» **WRITTEN INSTRUCTION**: Copy out the stretch from the start of the material through the line containing "Select the Colors", swapping "thumbnail" for "preview" and leaving everything else unchanged.

>> start GIVEN INFORMATION

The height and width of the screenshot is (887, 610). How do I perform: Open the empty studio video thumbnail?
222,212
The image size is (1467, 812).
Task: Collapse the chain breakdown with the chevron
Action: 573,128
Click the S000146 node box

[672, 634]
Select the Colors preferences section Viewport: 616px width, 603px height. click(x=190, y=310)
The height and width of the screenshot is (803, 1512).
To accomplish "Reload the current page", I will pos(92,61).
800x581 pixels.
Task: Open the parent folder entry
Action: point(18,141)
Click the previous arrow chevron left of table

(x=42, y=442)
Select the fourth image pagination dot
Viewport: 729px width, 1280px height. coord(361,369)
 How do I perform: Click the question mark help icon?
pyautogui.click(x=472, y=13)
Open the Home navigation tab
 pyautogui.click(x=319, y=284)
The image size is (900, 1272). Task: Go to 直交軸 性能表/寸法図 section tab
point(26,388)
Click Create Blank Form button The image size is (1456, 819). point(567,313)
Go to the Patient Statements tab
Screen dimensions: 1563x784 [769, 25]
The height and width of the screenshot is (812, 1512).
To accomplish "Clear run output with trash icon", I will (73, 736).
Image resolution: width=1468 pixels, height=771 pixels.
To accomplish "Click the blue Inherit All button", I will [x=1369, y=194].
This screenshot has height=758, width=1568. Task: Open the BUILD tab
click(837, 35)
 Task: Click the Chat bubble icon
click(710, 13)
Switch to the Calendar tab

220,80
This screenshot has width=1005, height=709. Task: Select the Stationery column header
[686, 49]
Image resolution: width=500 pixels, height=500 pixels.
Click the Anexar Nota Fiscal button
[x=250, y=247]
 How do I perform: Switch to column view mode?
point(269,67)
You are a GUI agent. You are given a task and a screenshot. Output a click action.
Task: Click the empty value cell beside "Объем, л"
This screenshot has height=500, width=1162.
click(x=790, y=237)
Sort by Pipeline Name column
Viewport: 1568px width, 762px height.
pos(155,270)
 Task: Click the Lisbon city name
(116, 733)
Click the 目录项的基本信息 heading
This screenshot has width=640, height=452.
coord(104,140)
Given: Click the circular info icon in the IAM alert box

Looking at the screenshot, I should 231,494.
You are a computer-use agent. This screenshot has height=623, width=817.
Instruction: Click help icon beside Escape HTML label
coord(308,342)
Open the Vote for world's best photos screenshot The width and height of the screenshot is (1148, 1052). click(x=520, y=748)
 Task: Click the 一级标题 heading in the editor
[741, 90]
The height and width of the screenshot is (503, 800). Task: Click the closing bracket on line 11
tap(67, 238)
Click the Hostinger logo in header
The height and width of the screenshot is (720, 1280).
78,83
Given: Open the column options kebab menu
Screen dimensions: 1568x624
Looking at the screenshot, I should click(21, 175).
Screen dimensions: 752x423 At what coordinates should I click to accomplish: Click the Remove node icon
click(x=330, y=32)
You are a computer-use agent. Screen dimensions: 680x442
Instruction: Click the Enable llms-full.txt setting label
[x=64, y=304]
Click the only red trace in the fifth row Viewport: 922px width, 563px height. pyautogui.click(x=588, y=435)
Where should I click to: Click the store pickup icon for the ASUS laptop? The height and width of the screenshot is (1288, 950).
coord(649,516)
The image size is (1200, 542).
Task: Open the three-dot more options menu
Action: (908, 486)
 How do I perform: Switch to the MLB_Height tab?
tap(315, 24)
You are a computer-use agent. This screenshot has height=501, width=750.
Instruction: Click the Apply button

>> end GIVEN INFORMATION

» **THE OUTPUT**:
The height and width of the screenshot is (887, 610). How do I perform: Open the empty studio video preview?
222,212
The image size is (1467, 812).
Task: Collapse the chain breakdown with the chevron
Action: 573,128
Click the S000146 node box

[672, 634]
Select the Colors preferences section Viewport: 616px width, 603px height. click(x=190, y=310)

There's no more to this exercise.